There are several regular features of the Knit-In. The raffle is always a big hit and it’s a winner on both ends. Wonderful things are donated for the raffle and at 3 tickets for $1, it’s cheap to take your chance on winning something you would like. Shown here in two pictures are the tables worth of goods offered for raffle this year. With one person getting the next prize and putting its tickets in the bucket, one announcer to pick from the bucket and call the numbers, and several runners to take the prizes to the winners in the audience, it takes about 45 minutes to get through them all. Hint – if you buy a lot of tickets, it makes it a lot easier if you put your mark on the back. Committee members long ago purchased a rubber stamp kit that gives them each a unique symbol. I just put my initials on the back.

With all these tickets (okay, it’s my teaching payment plus a donation turned into tickets), this year I only won one thing this year – a Frog Tree Alpaca scarf kit in a green my mother should like. Haven’t taken a picture of it yet, though. Other years I've been alot luckier, but then again, see prior discussion of needing to limit the luggage. Given its size, getting the talking sheep toy home would have been work. Maybe next year......

And in case you wonder how many tickets they sell all told, here's a picture of Charlotte with the bag of "unwinning" tickets, from which they do one last draw for a surprise prize. It's a lot of tickets, folks. That's a big bag.

Another regular feature is the Precious Pals collection for the local State Police troop. I’m lacking a bit of terminology here, so bear with me. The head state trooper for that area is the son of Vivian at Grand View Country Store and his name is John (never caught his last name). Every year as we’re having lunch, he gets paged over the radio to the effect of “your mother says to come to Loon Mountain.” This first photo is John, Vivian (in green) and Elaine Eskesen, our speaker, standing, with Dana and Barb sitting in the chairs. He comes and thanks us for the donations (120 plus this year -- 2 cubby cases full). Each of the troopers (and they share with other agencies, too) have bears in the patrol cars so that if they’re called to a scene with children, they can have comfort on hand to give the kids, whether it’s a car accident or domestic violence. John used to tell us particular instances (keeping identifiables out of it) of how the bears were deployed in the past year, but that made everyone in the room cry, so he’s stopped being that specific. He did let us know this year that 3 of the bears will be going to the 3 young children of a police chief of an area town. The Chief is an Army Reservist who suffered a head injury in Iraq a few months back when his Humvee was attacked and is still recovering.

Our speaker this year was Elaine Eskesen, author of Dyeing to Knit and owner of Pine Tree Yarns in Damariscotta, Maine. She was interesting to listen to talking about her love of color, how she came to have a book contract, what it meant to actually write a book and how she discovered her store can run for a day or so on the honor system if she needs to be somewhere else. I was busy listening and looking at the swatches, so I didn't get to take pictures.

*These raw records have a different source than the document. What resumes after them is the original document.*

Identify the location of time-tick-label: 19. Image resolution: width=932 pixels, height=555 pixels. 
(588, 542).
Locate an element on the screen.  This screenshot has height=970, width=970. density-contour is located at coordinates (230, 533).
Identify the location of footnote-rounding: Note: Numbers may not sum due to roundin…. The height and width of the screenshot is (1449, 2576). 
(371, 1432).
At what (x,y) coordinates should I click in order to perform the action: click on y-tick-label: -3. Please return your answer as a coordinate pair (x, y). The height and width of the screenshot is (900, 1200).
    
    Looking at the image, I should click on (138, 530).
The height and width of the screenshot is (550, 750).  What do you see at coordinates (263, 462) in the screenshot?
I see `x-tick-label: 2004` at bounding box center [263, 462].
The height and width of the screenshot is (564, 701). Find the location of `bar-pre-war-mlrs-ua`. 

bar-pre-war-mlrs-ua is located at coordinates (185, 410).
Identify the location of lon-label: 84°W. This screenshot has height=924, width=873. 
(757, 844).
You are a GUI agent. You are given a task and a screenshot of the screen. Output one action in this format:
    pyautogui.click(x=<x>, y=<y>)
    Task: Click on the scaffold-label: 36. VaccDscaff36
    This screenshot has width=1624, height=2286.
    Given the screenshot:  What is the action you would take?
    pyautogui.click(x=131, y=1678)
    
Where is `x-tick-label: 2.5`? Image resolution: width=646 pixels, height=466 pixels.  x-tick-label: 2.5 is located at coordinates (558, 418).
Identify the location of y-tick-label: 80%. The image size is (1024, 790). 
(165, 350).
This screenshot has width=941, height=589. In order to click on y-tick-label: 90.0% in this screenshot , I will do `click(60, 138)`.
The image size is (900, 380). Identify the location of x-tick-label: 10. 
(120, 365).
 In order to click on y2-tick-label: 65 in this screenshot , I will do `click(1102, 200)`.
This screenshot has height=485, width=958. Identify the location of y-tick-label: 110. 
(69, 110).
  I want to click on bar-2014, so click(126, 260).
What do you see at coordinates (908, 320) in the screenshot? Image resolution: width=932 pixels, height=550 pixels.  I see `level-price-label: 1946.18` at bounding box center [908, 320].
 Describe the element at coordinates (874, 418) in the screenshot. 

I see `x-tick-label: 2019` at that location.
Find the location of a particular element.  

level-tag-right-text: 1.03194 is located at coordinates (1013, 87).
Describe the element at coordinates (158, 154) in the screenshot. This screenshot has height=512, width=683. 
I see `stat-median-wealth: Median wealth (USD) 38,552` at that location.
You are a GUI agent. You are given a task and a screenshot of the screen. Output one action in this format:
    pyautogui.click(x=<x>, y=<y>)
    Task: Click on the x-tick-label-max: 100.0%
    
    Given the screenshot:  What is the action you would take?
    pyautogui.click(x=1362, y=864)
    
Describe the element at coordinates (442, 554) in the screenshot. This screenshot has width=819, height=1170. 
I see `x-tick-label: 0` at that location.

So, the day wound up. We don't have to go back to the Mountain Club restaurant at Loon again because we've been once and we don't have to repeat anything we don't want to. Let me just say, has anyone else ever had garlic mashed potatoes with nutmeg? It was new to us.

Sunday we drove down to Portland and had a couple hours to wander and have lunch before the Downeaster took me south and Himself took off north for his trip. Portland was having a street fair today, and I found a bookstore that was still advertising Friday's appearence of Wren Ross and her co-author promoting their book, Changing Patterns (about creativity). Lousy photo, but I tried. They're featured in a story the current issue of Body and Soul.

Portland was threateningly damp and very breezy today so we headed off to the train station a tad earlier than we might have.
We took my suitcase, box of teaching, and purse out of the car and I was able to carry them all myself.

And the bear is happy to get out of that back window and ride in the front for awhile. Have a fun trip, boys!